Briefing newsmen about the council’s meeting at the People’s Secretariat here on Tuesday, PPP Sindh chief Syed Qaim Ali Shah said that Ms Bhutto’s return would bring political stability in the country. It would also give impetus to the party’s constant efforts to drag the country out of the political turmoil, he added.
Accompanied by the party’s Information Secretary Dr Fehmida Mirza and General-Secretary of the Sindh chapter Nafees Siddiqui, Mr Shah urged the government to take concrete steps for the safety and security of the PPP chairperson on her arrival, and warned against any attempt to sabotage the welcome reception, saying that lovers of Bhutto knew to how deal with saboteurs.
He said the country was passing trough a critical phase of political uncertainty, and citizens were looking at the PPP chairperson as only her able leadership could bring about political stability.
He said that the party’s Sindh Council had decided to hold public meetings in all district headquarters of the province to organise a massive and historic welcome reception.
He said the council meeting was attended by all PPP legislators and district presidents. The council observed that PPP leaders and activists had already started holding public gathering in various districts in jubilation as soon as Ms Bhutto announced the schedule for her return home.
Mr Shah categorically denied that Ms Bhutto’s return to her homeland was in any way connected with any deal with the government, saying that the PPP and its leadership had never believed in deals with government, but they always believed in deals only with masses.
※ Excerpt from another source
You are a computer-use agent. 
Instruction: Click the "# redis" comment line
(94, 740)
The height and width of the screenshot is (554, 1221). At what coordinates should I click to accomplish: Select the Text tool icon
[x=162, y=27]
Speaking on the occasion, Nafees Siddiqui said that Gen Musharraf’s decision to doff his military uniform was a triumph of movements launched by opposition parties, civil society organisations and lawyers fraternity. He said PPP stood by its stance that it would not accept Gen Musharraf’s re-election either in uniform or without uniform. The only option acceptable to it, he added, was a presidential election in accordance with the provisions of the 1973 Constitution.
Amendment criticised
Leader of the opposition in the Senate Mian Raza Rabbani, who is Deputy Secretary-General of the Pakistan People’s Party, has termed the recent amendments to the rules governing the presidential election “unconstitutional, illegal and mala fide.”
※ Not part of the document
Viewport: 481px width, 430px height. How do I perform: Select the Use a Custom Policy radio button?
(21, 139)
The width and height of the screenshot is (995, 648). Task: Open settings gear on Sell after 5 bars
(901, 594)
Talking to Dawn, he maintained that the Election Commission had no powers to amend the Constitution. “It’s only parliament that can amend a constitutional provision,” he argued, and described the EC notification in this regard as “yet another subversion of the Constitution.” People would seek legal remedy and petitions would be piling up against the move, he warned.
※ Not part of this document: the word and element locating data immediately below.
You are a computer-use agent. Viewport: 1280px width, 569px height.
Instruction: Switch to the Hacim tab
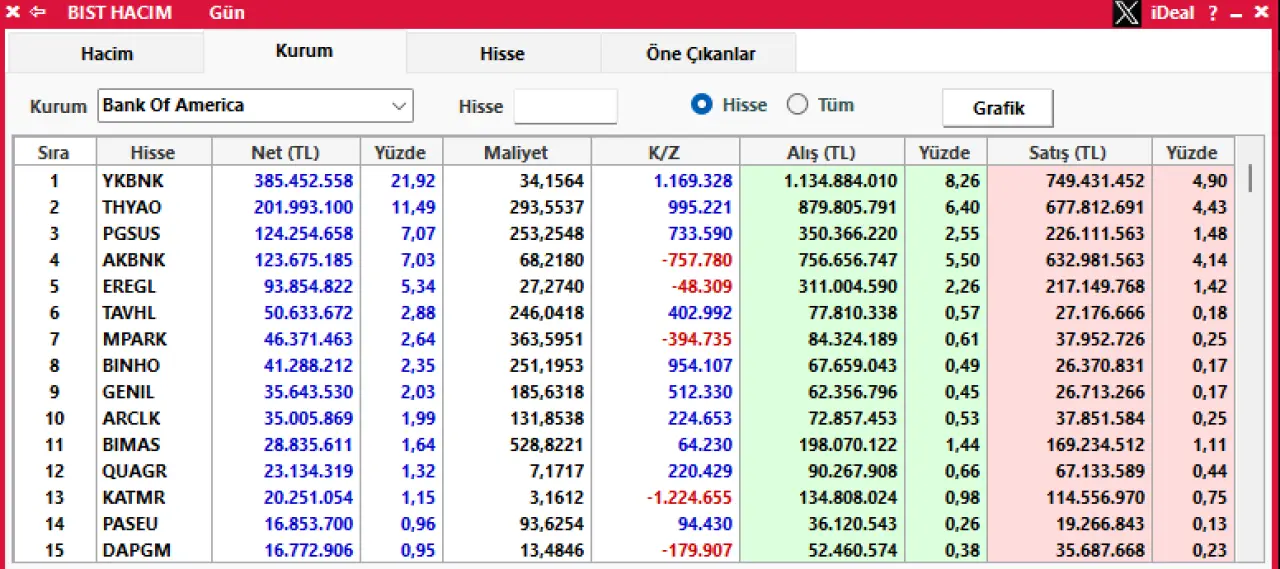coord(106,54)
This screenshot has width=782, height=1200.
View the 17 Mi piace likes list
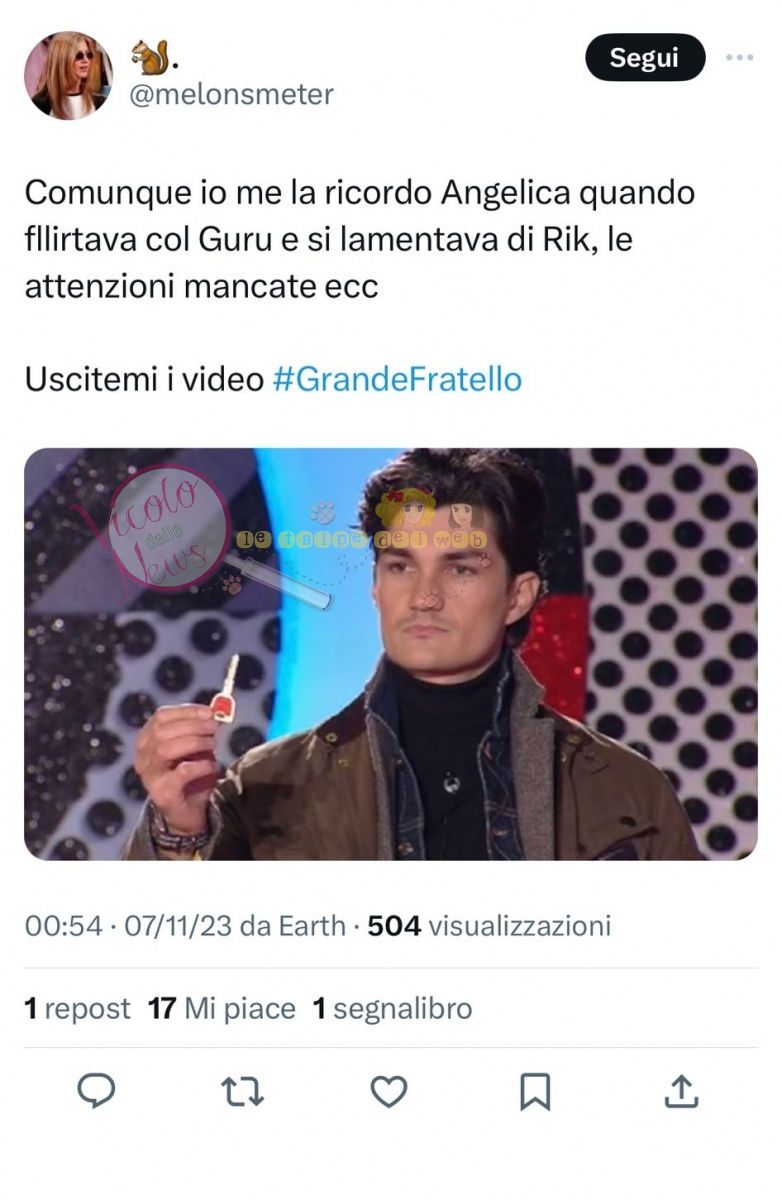[x=222, y=1008]
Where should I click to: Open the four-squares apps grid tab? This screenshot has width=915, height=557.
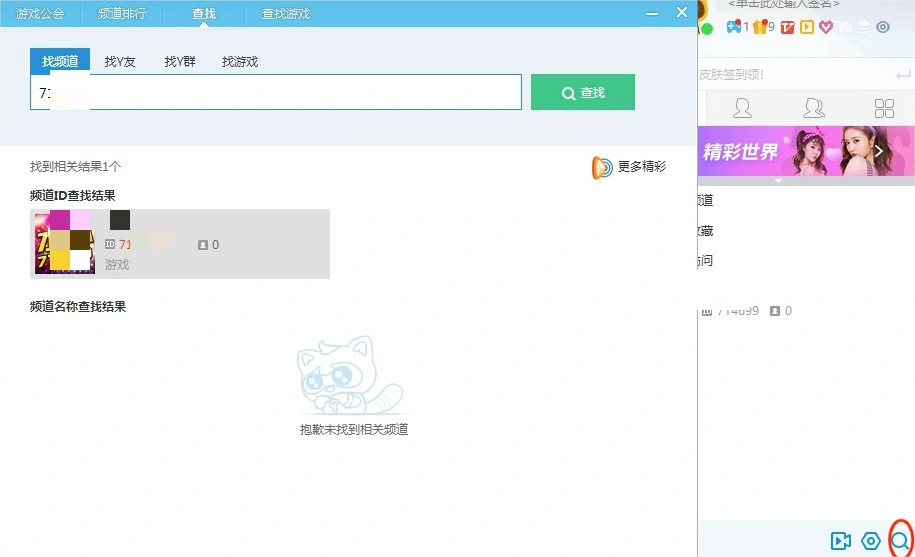[x=884, y=108]
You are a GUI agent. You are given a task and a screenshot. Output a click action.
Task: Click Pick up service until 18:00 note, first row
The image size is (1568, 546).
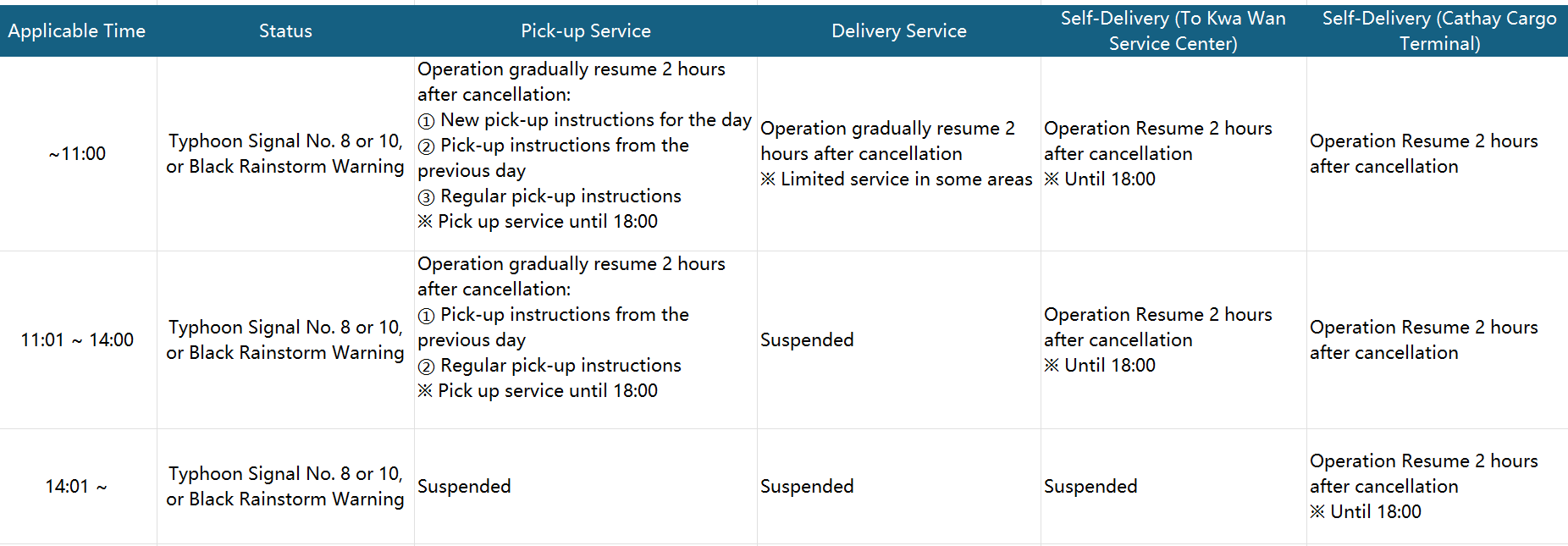(538, 222)
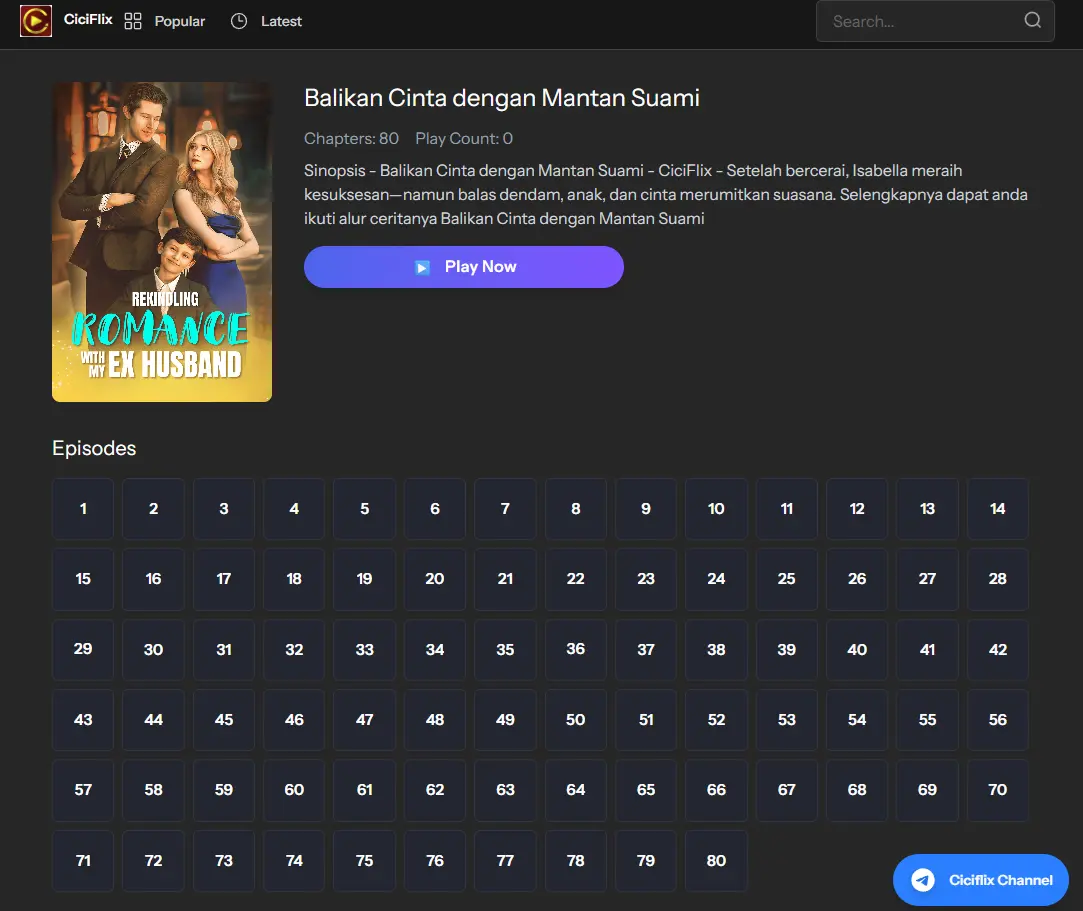
Task: Open the Popular menu item
Action: coord(179,21)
He observed that at a time when a nine-member bench of the Supreme Court was hearing petitions pertaining to Gen Musharraf’s holding of dual offices and the issue of his uniform, such amendments by the EC were yet another act of disrespect to the judiciary and the Constitution. He said that the apex court would also be considering whether or not Article 63 of the Constitution was applicable to General Musharraf while the previous judgments of the apex court were already in place.
Mr Rabbani was of the view that the government’s mala fide intent was also clear from the fact the General Pervez Musharraf, hit by this article, had approved the amendments by himself and for himself so that he could contest the presidential election while holding the office of the army chief and ensure that the condition of two-year break after retirement should also not apply.